▶ Text under study:
Segment Open

Trump totes COVID-19 treatments that aren’t effective, experts say


Courtesy of Gage Skidmore

President Donald Trump

President Donald Trump has floated ideas for possible COVID-19 treatments in recent days, but experts say they could actually be harmful.

Trump has claimed for months that warm weather could lead to a possible drop in COVID-19 cases, much like how warm weather leads to decreases in cases of influenza and other respiratory diseases each year. However, the scientific community has raised questions about this theory, since warm places like New Orleans, Australia and Iran remain hot spots for COVID-19.

Trump has also praised hydroxychloroquine and chloroquine, two malaria treatments, as “game changers” in the fight against COVID-19.

However, one study done with 368 Veterans Affairs patients who had contracted COVID-19 found that hydroxychloroquine alone actually increased risk of death and did not help patients avoid the need for ventilators. However, the study has not yet been peer reviewed nor was a controlled trial, according to the New York Times.

The president’s own health officials, like Dr. Anthony Fauci, head of the National Institute of Allergy and Infectious Diseases, have questioned the drugs’ effectiveness.

“There’s nothing that has been dramatic at all,” Dr. Fauci said about the results of early trials of the drugs in an interview with the Times.

Segment Closed

▶ What to do:
1/ From the article on Trump's COVID-19 treatment claims, output the passage between "Trump totes COVID-19" and "actually be harmful.", inclusive, word for word.
2/ Render this sentence from the article on Trump's COVID-19 treatment claims in Spanish: "Trump has also praised hydroxychloroquine and chloroquine, two malaria treatments, as “game changers” in the fight against COVID-19."
Draw only on the article itself for everything here.

▶ Dataset excerpt:

Segment Open

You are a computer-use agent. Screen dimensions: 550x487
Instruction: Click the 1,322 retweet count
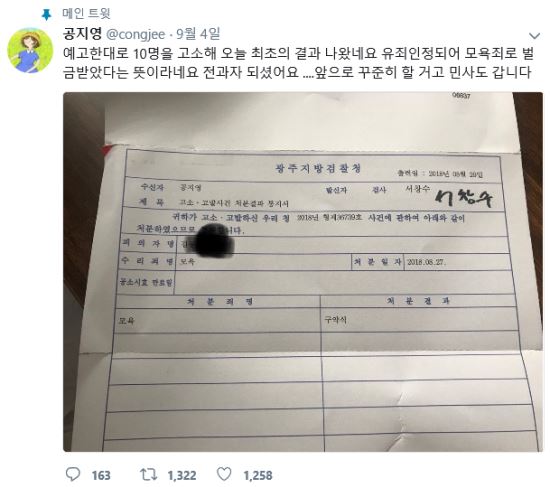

Segment Closed

▶ Outputs in order:
1/
Trump totes COVID-19 treatments that aren’t effective, experts say


Courtesy of Gage Skidmore

President Donald Trump

President Donald Trump has floated ideas for possible COVID-19 treatments in recent days, but experts say they could actually be harmful.

2/ Trump también ha elogiado la hidroxicloroquina y la cloroquina, dos tratamientos contra la malaria, como “revolucionarias” en la lucha contra la COVID-19.